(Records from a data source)
········

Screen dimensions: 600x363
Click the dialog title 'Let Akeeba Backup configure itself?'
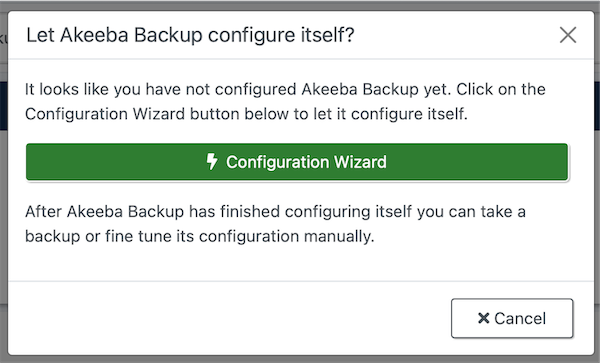[190, 35]
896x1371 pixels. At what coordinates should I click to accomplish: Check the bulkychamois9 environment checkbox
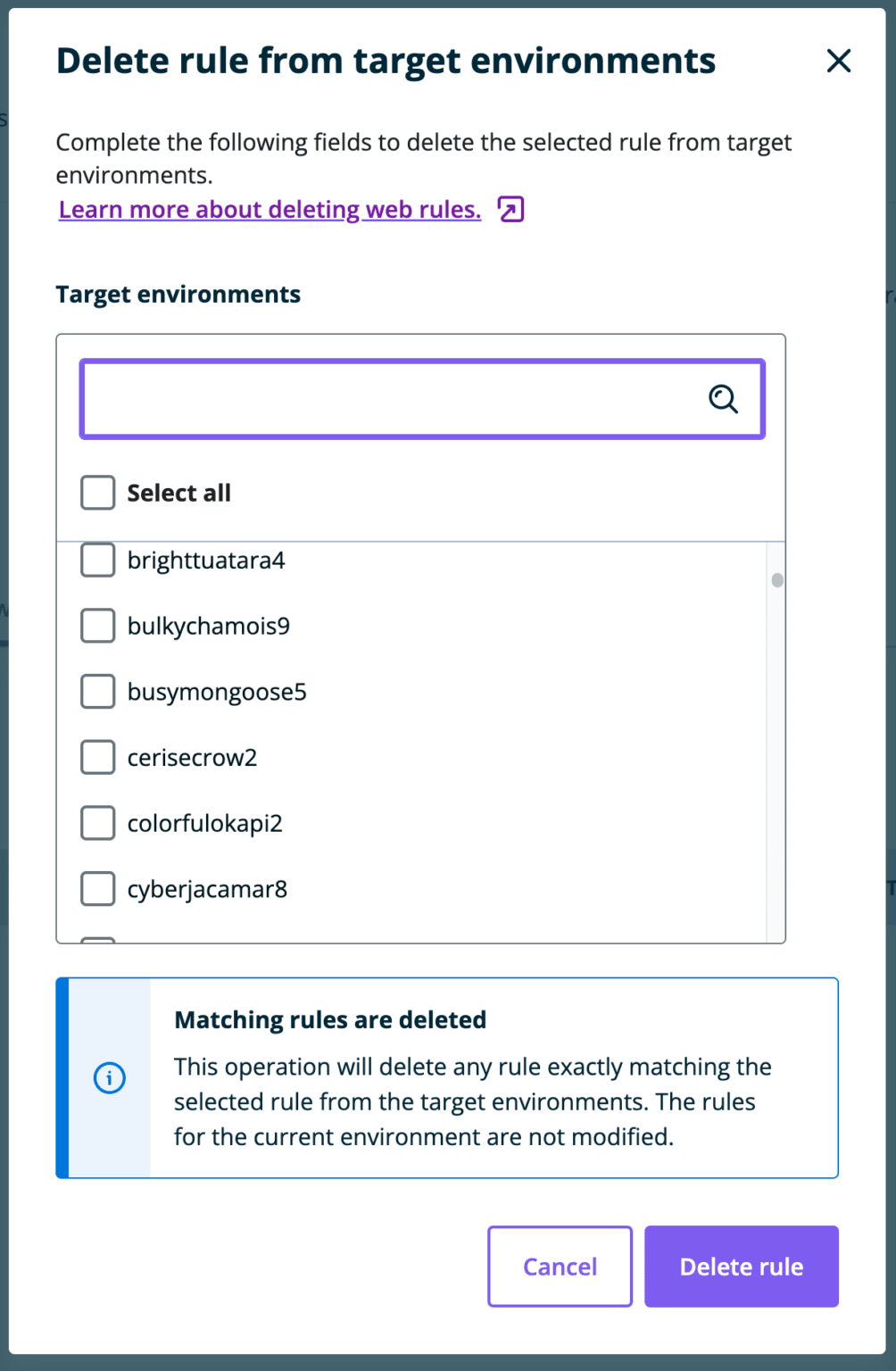coord(97,625)
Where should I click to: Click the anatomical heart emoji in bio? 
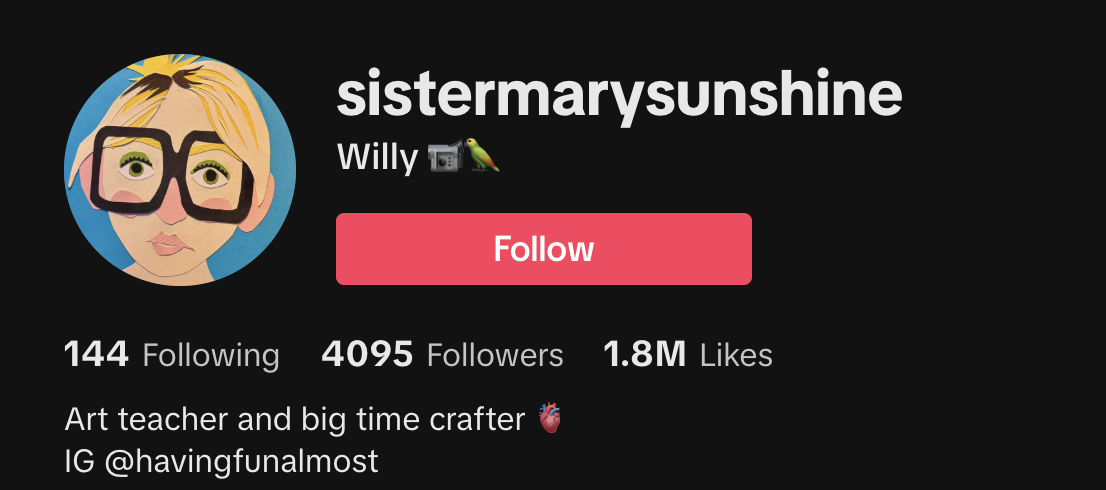(549, 418)
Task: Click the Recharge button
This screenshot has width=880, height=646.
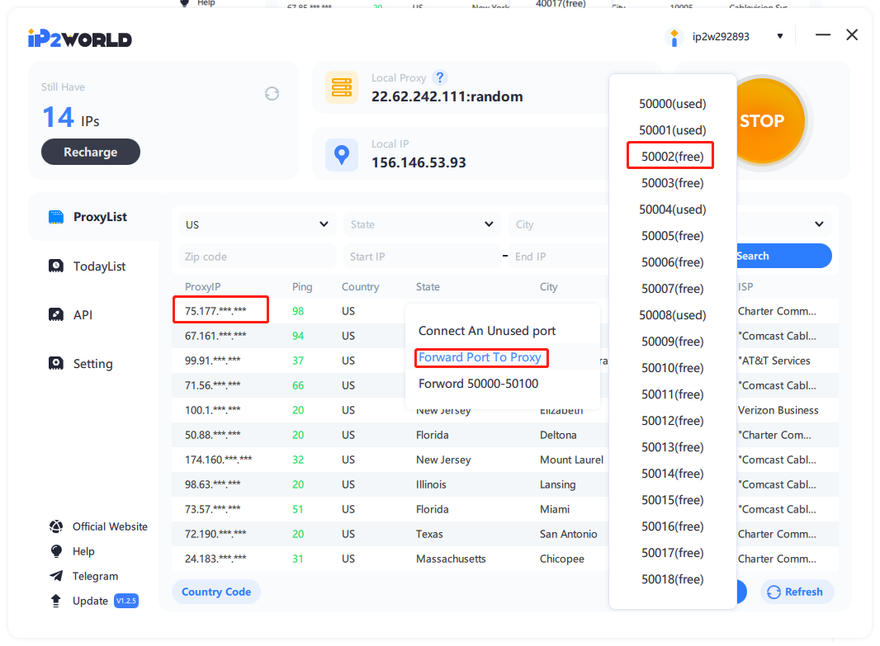Action: (90, 152)
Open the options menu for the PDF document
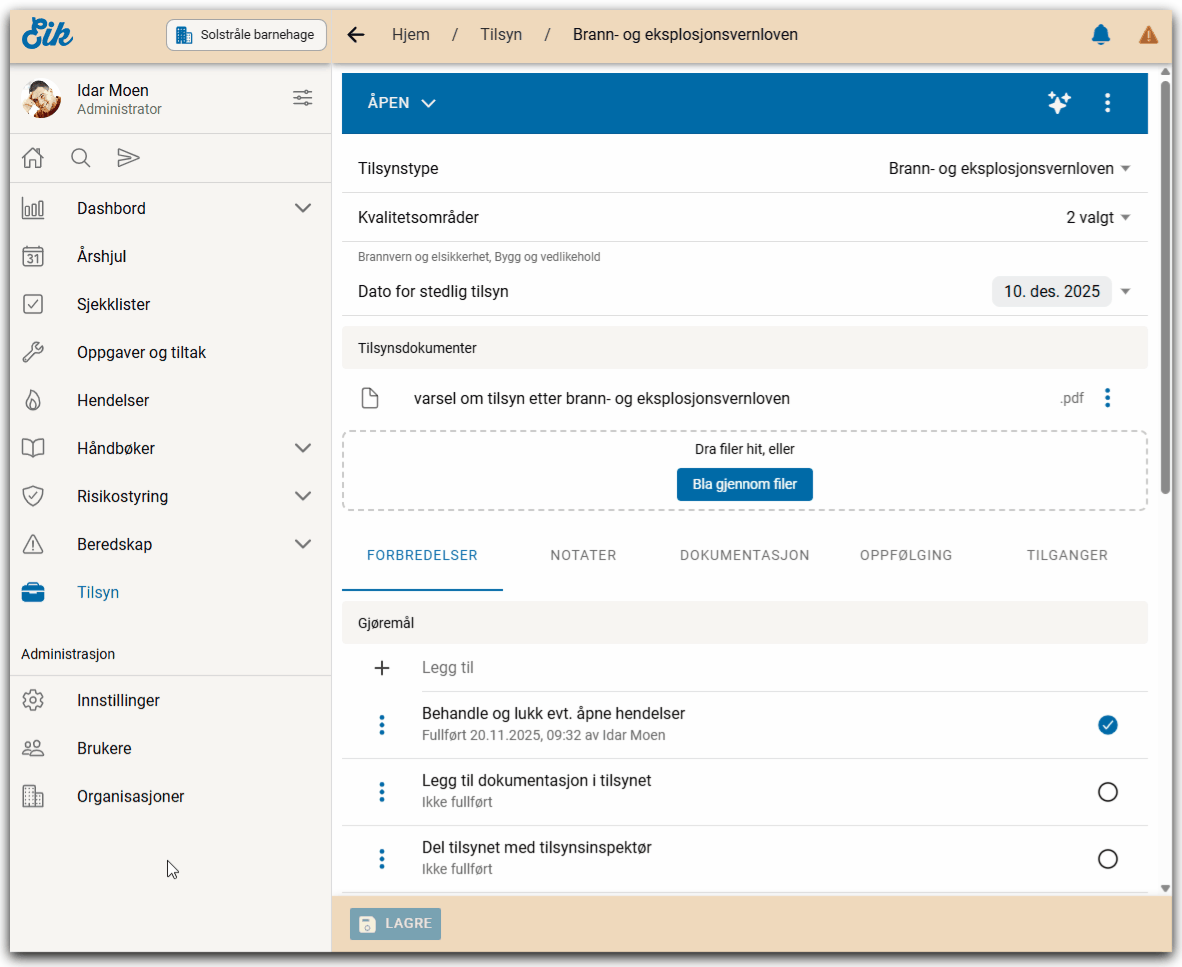This screenshot has height=967, width=1182. (x=1107, y=398)
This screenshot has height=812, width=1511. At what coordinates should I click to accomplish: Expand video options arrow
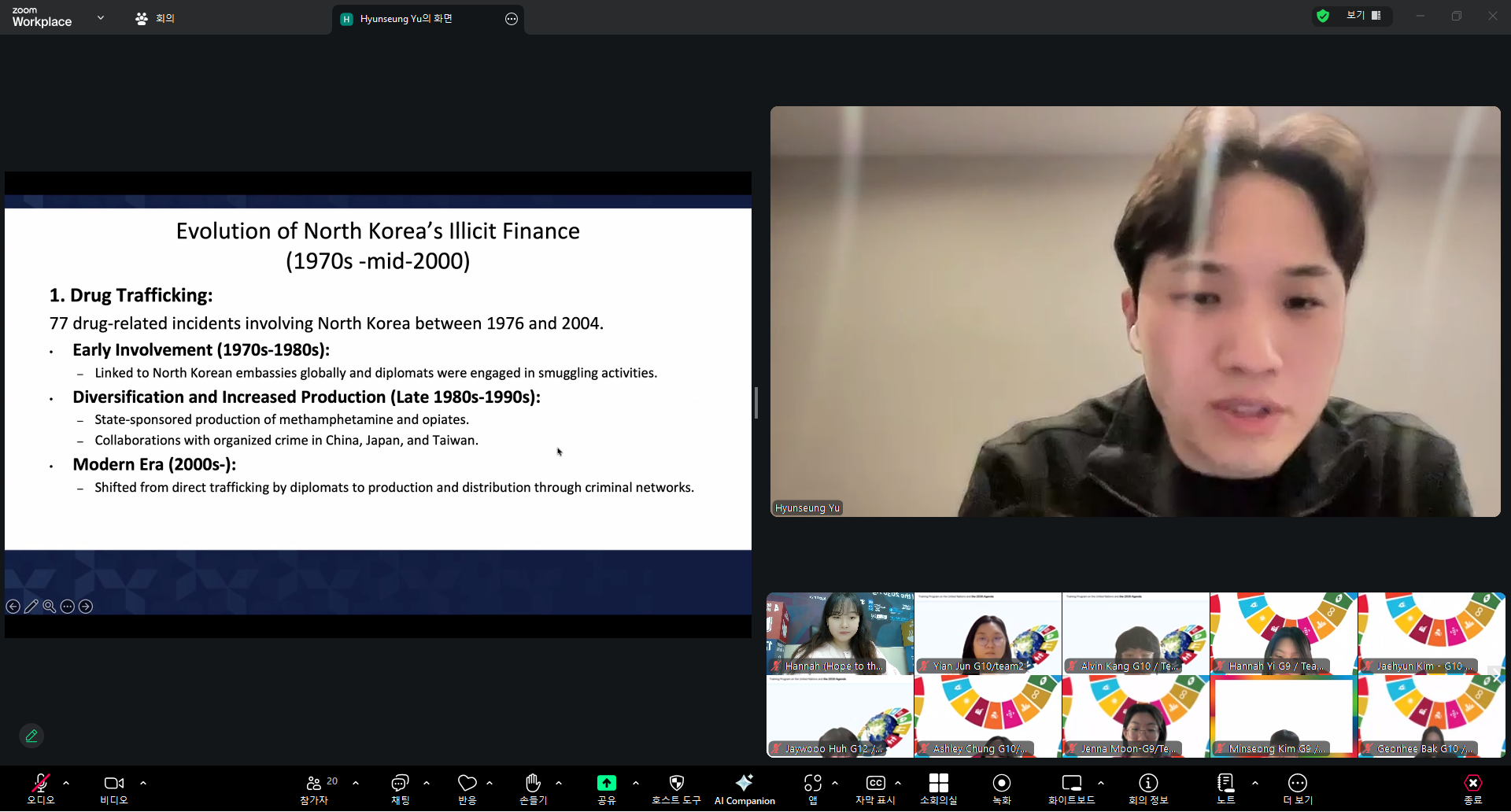point(143,783)
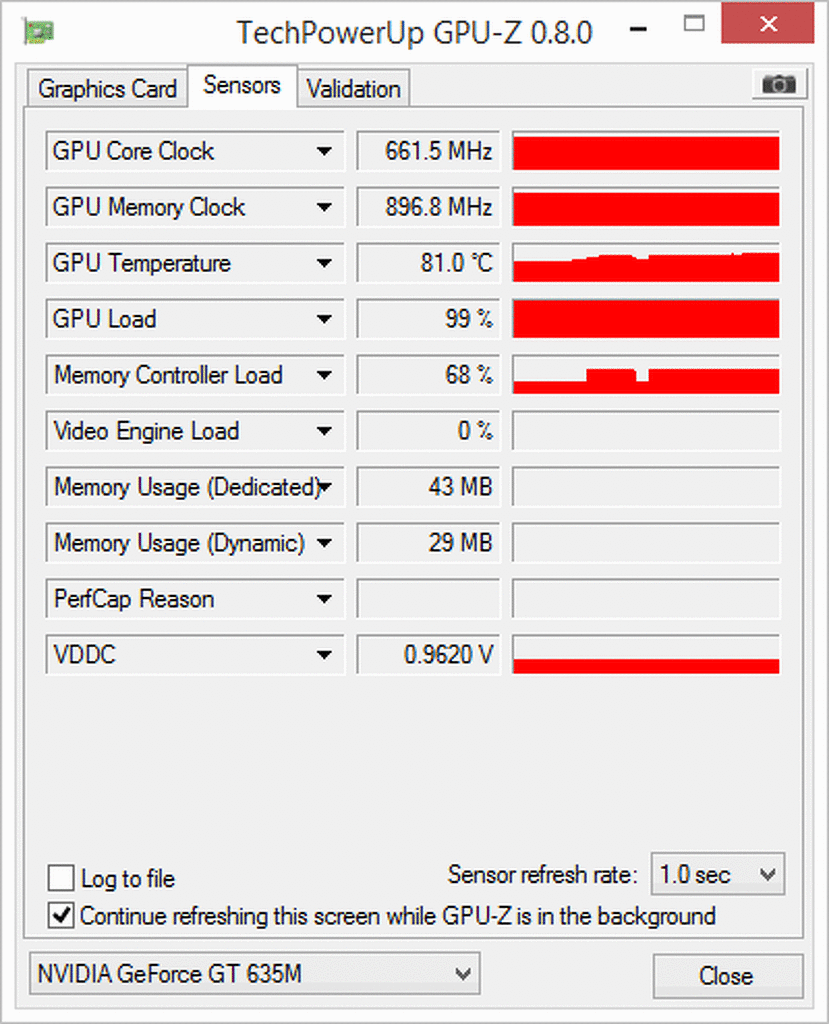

········

What you write must match, line for line, the lines from the one with "896x1371 pixels. At" through the last line of the data above, minus the pictures.

**Task response:**
896x1371 pixels. At what coordinates should I click to accomplish: Check the bulkychamois9 environment checkbox
coord(97,625)
Where should I click to: Click the anatomical heart emoji in bio? 
(549, 418)
Task: Click the Recharge button
This screenshot has width=880, height=646.
Action: (90, 152)
Open the options menu for the PDF document
This screenshot has height=967, width=1182. (x=1107, y=398)
This screenshot has height=812, width=1511. At what coordinates should I click to accomplish: Expand video options arrow
point(143,783)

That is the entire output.